Bevlogen gitaarspel in de geest van Jimi Hendrix met het stemgeluid van Steve Lukather, zo kunnen wij Simon McBride omschrijven. Deze Ierse snarenfietser houdt niet van moeilijk doen, zo lijkt het. Een compact geheel in een kleine bezetting, maar met een vol en gepassioneerd geluid. Beuken, stuwen en doorgaan moet zijn credo zijn. In triovorm laat hij Den Haag zien dat hij tot de nieuwe lichting gitaarhelden behoort. McBride is nog relatief jong maar weet uit welke vaatjes hij moet tappen. Hij wordt opvolger van wijlen Rory Gallagher genoemd, maar hiervoor moet hij toch een iets langere weg bewandelen. Echter moet er aan de overkant van de Noordzee iets in het drinkwater zitten (of is het de Guinness of Whisky?) waardoor hij iets bereikt wat maar weinigen onder ons is gegeven en lukt. ‘Niet lullen maar spelen’ dus. Wel blijft het een beetje jammer dat wederom ‘Little wing’ en ‘Fire’ van Hendrix worden gespeeld. Verre van slecht, maar willen we niet eens wat anders? Het is nou eenmaal zo, dat velen niet uitgekeken raken op deze muziek, en misschien maar goed ook.
Bij Chris Bergson staat het lekker vol en het publiek luistert redelijk belangstellend naar de bluesvirtuoos die naar een lieve lust op zijn gitaar pingelt, maar toch een wat saai optreden afwerkt. Het is wel klasse wat Bergson doet, maar heimelijke gedachten gaan bij deze muziek naar een zonnetje en een pilsje aan de vroege middag, liggend in het zand of in het gras. Toch jammer dat hij niet geheel weet te overtuigen - zelfs niet met de funk en soul uitspattingen - maar hier staat wel een groep die de blues kan bespelen.
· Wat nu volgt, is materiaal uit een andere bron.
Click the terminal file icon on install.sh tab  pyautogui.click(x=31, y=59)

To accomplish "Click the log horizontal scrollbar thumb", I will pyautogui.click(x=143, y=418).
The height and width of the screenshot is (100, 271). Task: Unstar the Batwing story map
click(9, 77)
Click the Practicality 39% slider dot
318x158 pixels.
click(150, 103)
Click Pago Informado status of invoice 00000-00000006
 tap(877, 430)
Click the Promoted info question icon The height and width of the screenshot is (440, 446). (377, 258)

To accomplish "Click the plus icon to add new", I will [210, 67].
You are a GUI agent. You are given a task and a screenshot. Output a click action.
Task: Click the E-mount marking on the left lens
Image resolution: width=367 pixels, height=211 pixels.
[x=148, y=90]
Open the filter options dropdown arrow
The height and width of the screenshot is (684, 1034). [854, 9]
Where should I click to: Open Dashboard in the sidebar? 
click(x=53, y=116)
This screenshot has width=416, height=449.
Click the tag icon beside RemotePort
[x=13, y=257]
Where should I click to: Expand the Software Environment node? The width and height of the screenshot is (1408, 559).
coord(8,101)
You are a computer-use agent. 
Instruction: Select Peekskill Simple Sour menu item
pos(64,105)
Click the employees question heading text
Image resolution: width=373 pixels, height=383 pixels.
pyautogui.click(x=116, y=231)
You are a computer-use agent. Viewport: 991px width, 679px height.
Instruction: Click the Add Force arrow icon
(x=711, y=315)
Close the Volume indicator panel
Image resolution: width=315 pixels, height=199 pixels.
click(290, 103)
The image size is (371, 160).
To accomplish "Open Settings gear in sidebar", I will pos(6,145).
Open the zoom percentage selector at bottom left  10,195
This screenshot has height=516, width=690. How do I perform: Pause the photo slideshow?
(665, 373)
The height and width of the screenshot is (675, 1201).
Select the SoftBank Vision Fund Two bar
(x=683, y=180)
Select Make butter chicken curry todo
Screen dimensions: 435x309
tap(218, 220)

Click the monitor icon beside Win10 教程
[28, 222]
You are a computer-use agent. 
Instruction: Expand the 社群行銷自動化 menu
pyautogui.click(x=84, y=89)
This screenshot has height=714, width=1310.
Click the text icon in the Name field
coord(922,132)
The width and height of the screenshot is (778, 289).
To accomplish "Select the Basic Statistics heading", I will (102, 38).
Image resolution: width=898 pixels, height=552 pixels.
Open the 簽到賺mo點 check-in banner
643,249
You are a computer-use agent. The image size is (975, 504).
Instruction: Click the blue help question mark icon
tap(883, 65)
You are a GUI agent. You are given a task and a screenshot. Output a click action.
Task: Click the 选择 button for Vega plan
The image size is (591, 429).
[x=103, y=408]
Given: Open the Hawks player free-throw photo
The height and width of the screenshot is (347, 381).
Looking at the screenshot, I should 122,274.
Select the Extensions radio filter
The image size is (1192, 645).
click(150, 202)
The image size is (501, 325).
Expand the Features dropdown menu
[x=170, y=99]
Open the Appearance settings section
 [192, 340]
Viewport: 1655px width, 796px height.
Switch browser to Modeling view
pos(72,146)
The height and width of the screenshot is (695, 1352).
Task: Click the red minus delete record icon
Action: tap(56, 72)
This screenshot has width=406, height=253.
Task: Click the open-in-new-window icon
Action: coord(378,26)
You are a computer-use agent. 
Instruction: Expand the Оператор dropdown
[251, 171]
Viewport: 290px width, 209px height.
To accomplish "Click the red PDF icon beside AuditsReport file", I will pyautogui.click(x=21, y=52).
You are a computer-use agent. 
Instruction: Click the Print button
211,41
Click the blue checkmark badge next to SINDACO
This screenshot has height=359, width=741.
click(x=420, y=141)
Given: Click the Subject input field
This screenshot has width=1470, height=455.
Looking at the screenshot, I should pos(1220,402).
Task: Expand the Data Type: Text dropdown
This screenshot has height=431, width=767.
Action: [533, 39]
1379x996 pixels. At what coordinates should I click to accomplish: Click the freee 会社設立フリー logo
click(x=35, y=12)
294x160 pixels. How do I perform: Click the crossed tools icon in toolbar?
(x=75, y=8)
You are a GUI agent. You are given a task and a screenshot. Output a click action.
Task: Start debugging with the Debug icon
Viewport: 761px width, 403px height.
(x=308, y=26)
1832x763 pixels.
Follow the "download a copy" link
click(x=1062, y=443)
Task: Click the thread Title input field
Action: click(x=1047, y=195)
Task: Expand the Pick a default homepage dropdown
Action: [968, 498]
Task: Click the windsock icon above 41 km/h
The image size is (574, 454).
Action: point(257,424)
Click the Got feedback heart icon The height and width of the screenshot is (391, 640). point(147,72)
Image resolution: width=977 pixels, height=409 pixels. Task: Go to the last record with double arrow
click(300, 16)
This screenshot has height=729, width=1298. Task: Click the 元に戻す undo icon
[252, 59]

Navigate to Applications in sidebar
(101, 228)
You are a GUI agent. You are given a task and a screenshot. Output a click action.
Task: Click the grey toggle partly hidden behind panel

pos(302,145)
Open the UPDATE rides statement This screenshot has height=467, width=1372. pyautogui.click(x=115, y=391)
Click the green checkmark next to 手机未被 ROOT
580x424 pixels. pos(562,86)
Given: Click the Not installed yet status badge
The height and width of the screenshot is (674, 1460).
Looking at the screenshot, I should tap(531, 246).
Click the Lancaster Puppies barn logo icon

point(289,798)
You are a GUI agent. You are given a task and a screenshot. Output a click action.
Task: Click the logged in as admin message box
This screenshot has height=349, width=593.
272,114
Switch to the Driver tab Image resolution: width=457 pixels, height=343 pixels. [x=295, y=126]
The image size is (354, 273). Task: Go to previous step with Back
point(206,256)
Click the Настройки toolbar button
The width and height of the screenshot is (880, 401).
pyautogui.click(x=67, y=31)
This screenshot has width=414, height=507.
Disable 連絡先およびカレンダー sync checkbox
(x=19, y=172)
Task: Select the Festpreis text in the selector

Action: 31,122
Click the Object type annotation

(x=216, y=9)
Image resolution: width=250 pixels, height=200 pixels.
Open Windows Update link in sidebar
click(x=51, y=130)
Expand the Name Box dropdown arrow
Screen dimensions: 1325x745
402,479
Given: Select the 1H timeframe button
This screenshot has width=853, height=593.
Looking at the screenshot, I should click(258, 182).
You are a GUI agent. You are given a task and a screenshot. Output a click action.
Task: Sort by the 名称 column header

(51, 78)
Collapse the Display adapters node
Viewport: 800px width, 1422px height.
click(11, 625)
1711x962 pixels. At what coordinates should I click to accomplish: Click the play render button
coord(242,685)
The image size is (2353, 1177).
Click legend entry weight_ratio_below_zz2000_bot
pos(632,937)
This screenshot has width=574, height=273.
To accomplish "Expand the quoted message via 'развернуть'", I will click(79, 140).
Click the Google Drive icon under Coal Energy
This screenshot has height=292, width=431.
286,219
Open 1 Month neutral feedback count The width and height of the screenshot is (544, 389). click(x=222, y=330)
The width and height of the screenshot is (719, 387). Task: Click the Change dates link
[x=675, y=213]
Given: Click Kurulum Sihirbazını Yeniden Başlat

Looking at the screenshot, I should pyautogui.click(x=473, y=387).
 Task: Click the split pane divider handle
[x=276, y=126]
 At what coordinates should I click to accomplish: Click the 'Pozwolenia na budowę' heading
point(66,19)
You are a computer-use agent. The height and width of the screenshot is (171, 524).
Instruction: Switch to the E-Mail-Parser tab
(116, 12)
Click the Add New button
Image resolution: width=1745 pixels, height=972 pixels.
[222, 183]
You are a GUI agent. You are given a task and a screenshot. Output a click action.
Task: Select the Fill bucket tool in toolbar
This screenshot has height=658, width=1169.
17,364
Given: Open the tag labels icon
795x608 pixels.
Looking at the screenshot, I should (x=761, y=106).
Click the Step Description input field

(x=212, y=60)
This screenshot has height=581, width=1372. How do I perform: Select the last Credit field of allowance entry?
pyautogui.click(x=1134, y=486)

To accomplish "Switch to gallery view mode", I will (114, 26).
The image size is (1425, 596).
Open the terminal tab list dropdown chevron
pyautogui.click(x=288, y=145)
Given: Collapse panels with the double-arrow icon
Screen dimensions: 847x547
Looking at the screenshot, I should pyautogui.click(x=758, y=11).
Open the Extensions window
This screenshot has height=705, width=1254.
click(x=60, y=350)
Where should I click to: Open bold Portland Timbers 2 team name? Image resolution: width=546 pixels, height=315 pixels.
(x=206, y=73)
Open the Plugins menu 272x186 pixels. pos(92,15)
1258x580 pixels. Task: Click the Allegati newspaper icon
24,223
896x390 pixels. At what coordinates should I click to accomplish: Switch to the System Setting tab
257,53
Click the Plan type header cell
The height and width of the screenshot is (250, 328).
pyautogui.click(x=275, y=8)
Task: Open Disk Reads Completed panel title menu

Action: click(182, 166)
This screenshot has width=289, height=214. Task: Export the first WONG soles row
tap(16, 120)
Triggerfinger heeft de eer op het Kerkplein te mogen afsluiten. Het is druk en er zijn veel fans op het optreden afgekomen. De drie Belgen spelen stuwende rock met pompende opzwepende drums en er ontstaat al snel een vriendelijk springende pit. Het klinkt als een goede mix van stonerrock en jaren 70 rock, maar de invloeden van de hardrock zijn nooit ver weg. De stabiele basis wordt gevormd door bassist Monsieur Pol (ook wel De Grote Vriendelijke Reus genoemd) die het postuur heeft van een uitsmijter van een dance-club. Ruben Block, zanger en gitarist, heeft een karakteristieke kop en weet met zijn soms diepe donker stem wat mysterieus over te komen. In het midden zit drummer Mario Goossens vrolijk en energiek om zich heen te slaan. De nummers worden goed opgebouwd, strak gespeeld, zijn afwisselend, en ‘gewoon’ erg goed.